[Records excerpted from a collection]
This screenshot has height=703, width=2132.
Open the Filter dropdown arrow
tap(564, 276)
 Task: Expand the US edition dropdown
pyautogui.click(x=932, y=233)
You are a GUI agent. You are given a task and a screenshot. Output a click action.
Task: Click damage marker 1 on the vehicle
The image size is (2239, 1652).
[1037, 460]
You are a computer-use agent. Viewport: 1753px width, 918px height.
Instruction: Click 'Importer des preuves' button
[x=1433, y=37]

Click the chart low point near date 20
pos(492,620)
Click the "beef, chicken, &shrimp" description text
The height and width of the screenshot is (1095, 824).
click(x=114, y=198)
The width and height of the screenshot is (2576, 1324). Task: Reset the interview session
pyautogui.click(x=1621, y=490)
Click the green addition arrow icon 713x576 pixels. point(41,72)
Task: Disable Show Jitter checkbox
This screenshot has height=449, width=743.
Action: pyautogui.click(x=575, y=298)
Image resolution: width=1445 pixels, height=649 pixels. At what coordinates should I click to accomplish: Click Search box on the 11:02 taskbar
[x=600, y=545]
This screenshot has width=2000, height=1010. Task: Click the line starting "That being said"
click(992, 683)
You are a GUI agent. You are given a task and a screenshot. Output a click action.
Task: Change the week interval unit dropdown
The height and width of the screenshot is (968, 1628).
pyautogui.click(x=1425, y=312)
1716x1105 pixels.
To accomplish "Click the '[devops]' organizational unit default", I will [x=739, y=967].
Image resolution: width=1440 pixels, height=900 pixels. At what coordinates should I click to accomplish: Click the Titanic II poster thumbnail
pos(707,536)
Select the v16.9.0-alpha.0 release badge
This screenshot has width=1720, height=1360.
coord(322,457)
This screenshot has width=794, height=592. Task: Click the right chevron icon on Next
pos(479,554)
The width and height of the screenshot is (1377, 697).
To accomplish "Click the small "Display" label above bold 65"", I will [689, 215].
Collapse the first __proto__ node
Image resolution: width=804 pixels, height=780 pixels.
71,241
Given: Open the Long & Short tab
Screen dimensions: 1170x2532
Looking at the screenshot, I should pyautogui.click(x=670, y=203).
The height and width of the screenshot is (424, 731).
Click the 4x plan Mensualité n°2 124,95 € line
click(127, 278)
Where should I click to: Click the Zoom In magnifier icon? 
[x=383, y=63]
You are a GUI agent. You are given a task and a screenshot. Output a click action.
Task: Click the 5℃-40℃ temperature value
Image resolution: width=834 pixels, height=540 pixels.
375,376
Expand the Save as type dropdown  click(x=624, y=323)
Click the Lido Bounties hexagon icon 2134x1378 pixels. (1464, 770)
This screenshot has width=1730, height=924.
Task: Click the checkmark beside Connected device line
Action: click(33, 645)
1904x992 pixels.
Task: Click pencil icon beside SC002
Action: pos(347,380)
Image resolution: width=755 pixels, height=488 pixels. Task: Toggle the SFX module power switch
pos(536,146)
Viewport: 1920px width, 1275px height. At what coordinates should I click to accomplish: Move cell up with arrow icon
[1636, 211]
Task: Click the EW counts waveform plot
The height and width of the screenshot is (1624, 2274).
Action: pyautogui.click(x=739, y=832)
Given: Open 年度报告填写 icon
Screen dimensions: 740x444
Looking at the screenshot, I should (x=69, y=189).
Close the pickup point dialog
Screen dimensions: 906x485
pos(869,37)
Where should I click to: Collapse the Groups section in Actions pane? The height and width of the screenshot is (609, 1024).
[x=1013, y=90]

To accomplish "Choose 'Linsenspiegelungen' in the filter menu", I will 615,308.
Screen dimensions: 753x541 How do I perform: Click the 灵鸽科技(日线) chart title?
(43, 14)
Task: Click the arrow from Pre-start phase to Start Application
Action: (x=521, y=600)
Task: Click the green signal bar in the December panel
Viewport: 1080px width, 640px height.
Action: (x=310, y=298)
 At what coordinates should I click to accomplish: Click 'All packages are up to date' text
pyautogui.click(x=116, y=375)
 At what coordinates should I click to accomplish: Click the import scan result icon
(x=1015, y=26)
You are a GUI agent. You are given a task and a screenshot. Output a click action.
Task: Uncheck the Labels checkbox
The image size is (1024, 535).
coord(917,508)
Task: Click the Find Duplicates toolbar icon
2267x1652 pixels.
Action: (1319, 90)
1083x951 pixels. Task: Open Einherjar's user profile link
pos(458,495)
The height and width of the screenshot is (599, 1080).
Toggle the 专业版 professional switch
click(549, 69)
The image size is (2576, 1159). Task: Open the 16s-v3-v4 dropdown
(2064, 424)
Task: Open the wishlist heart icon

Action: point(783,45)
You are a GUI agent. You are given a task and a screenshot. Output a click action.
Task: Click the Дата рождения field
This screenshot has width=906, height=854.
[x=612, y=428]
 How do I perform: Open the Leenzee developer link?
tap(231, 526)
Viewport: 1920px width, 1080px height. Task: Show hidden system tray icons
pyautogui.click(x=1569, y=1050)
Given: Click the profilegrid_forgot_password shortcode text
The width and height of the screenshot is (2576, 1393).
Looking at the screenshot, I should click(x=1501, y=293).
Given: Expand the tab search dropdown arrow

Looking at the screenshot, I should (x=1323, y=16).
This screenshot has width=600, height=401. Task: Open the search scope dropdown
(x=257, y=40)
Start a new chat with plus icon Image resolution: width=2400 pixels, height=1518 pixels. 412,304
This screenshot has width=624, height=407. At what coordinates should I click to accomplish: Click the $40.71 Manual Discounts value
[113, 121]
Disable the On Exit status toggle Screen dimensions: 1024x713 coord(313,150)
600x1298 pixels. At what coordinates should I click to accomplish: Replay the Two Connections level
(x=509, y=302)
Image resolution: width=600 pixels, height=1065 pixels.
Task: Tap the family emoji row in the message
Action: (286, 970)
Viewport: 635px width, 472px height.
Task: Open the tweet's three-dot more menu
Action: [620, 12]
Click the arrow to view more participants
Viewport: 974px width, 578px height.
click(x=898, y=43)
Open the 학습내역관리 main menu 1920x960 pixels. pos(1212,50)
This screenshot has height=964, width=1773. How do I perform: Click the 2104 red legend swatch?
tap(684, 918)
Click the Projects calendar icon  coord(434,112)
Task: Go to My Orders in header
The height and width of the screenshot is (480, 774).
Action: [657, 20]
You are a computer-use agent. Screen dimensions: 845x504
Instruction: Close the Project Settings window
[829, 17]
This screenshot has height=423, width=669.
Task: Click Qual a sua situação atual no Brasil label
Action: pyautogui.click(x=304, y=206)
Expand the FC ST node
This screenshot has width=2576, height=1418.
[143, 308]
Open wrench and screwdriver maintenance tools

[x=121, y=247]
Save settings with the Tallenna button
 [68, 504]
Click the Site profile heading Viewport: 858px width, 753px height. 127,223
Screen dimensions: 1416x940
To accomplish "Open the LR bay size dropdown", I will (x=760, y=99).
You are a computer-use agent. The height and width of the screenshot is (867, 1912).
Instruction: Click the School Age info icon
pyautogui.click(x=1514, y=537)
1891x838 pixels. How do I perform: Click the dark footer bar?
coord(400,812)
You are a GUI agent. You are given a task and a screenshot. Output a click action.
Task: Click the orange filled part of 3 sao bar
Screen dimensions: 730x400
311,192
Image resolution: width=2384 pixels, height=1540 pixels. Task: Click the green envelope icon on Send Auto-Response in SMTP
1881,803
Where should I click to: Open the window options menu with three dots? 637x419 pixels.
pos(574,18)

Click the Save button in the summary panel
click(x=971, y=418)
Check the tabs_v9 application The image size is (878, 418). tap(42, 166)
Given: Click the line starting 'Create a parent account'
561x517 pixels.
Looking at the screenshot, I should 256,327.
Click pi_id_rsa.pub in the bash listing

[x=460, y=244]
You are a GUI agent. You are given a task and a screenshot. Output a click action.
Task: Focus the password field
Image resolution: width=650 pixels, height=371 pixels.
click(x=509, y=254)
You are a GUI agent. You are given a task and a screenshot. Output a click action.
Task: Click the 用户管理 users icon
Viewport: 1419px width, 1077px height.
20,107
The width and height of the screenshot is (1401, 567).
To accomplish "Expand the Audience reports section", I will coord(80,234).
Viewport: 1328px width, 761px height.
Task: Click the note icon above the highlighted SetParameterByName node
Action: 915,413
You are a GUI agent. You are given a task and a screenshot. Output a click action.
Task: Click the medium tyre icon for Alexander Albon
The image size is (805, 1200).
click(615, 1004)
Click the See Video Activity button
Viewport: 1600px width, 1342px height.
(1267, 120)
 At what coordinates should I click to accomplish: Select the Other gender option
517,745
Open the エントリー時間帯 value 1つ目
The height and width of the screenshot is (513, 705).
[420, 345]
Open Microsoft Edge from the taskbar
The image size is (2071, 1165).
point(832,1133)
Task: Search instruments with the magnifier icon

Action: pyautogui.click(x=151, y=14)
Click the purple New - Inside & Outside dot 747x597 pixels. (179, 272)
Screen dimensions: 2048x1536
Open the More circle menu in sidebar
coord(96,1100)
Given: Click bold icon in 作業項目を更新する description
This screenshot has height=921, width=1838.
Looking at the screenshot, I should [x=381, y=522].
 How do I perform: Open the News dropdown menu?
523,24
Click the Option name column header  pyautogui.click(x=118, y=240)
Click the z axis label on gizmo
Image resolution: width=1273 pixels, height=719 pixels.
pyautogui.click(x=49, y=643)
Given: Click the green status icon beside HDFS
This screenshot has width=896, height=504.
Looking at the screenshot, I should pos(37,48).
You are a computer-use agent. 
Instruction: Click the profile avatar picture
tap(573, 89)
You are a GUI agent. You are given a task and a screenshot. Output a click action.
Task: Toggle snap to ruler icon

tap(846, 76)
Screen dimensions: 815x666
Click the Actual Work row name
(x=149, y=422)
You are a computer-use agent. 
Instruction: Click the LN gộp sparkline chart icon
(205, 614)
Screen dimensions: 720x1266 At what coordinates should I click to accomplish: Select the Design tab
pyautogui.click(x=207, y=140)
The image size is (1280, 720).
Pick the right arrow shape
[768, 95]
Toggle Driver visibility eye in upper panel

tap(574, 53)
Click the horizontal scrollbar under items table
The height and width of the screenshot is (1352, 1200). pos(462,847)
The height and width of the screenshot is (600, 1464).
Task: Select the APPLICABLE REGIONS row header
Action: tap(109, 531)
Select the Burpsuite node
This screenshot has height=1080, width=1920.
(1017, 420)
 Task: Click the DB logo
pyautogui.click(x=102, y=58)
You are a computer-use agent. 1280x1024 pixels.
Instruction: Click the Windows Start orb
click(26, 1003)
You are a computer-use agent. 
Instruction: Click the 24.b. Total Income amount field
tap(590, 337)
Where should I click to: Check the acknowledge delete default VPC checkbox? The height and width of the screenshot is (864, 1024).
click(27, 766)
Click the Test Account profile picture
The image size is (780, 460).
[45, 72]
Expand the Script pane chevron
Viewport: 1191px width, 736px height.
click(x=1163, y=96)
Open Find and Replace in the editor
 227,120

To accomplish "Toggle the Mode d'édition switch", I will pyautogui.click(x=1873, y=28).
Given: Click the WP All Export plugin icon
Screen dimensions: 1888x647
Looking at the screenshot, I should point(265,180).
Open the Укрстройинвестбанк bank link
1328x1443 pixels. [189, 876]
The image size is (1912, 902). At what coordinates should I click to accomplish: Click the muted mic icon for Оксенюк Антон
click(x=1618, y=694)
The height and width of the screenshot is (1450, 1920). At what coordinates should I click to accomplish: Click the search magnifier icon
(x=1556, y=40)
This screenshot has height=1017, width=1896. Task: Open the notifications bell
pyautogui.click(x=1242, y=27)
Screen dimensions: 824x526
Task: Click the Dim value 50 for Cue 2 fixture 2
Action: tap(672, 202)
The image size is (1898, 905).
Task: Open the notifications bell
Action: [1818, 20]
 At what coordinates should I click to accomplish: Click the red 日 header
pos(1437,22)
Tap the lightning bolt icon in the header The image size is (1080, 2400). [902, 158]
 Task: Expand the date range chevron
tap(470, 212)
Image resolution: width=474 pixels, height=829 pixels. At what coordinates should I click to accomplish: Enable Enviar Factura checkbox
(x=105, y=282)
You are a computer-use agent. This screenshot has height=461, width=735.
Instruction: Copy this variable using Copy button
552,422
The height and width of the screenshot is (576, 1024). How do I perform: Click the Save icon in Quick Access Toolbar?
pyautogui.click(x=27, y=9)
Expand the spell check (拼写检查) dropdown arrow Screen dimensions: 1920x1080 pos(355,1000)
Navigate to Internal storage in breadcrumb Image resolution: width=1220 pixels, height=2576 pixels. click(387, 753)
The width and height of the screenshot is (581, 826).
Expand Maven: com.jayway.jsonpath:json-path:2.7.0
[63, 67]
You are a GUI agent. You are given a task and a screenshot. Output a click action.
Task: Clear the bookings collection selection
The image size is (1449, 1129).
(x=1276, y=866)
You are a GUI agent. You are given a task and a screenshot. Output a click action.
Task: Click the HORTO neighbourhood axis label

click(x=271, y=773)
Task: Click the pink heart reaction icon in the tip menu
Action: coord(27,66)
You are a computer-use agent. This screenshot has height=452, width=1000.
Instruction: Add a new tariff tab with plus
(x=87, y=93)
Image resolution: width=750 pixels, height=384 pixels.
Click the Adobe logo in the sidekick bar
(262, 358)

_WHAT IS EXPECTED_: In the stretch of lines from the one containing "The height and width of the screenshot is (1450, 1920)." through the one containing "(x=1276, y=866)", change "magnifier" to "magnifying glass" and leave everything else as it is. Give only those lines.

_RESULT OF THIS TASK_:
The height and width of the screenshot is (1450, 1920). At what coordinates should I click to accomplish: Click the search magnifying glass icon
(x=1556, y=40)
This screenshot has height=1017, width=1896. Task: Open the notifications bell
pyautogui.click(x=1242, y=27)
Screen dimensions: 824x526
Task: Click the Dim value 50 for Cue 2 fixture 2
Action: tap(672, 202)
The image size is (1898, 905).
Task: Open the notifications bell
Action: [1818, 20]
 At what coordinates should I click to accomplish: Click the red 日 header
pos(1437,22)
Tap the lightning bolt icon in the header The image size is (1080, 2400). [902, 158]
 Task: Expand the date range chevron
tap(470, 212)
Image resolution: width=474 pixels, height=829 pixels. At what coordinates should I click to accomplish: Enable Enviar Factura checkbox
(x=105, y=282)
You are a computer-use agent. This screenshot has height=461, width=735.
Instruction: Copy this variable using Copy button
552,422
The height and width of the screenshot is (576, 1024). How do I perform: Click the Save icon in Quick Access Toolbar?
pyautogui.click(x=27, y=9)
Expand the spell check (拼写检查) dropdown arrow Screen dimensions: 1920x1080 pos(355,1000)
Navigate to Internal storage in breadcrumb Image resolution: width=1220 pixels, height=2576 pixels. click(387, 753)
The width and height of the screenshot is (581, 826).
Expand Maven: com.jayway.jsonpath:json-path:2.7.0
[63, 67]
You are a GUI agent. You are given a task and a screenshot. Output a click action.
Task: Clear the bookings collection selection
The image size is (1449, 1129).
(x=1276, y=866)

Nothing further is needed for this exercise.